━━ EXERCISE DATA

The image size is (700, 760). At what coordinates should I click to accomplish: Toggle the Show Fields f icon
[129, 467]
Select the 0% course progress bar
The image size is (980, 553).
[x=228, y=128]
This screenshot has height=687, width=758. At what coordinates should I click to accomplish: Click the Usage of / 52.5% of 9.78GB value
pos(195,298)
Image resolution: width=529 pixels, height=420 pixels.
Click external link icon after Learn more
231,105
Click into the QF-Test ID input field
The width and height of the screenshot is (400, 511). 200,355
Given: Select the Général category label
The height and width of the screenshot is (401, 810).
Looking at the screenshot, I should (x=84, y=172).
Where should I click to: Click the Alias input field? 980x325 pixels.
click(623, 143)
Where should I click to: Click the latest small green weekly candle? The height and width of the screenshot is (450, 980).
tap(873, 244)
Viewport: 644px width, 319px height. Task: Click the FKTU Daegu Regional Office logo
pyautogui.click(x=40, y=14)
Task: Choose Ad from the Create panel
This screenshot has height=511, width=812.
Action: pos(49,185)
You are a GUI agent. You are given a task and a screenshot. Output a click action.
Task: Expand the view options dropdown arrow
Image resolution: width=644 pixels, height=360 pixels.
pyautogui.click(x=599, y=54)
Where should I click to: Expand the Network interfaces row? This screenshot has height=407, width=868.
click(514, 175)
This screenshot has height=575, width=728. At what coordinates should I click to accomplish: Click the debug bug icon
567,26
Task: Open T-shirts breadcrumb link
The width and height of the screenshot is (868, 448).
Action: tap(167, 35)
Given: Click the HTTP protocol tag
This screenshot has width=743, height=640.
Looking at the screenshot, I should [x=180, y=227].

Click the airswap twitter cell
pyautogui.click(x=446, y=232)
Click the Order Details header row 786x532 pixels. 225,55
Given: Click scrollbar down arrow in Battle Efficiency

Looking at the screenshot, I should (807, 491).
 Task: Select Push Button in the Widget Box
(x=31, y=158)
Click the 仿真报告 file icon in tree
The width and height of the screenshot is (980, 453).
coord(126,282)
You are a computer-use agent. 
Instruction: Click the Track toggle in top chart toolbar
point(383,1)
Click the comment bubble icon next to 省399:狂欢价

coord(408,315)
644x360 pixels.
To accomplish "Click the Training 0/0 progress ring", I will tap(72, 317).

━━━━

EXERCISE REQUIREMENTS: Within the data above, how many lines include the string "agent"? Answer with the number by itself.

RESULT OF THIS EXERCISE: 2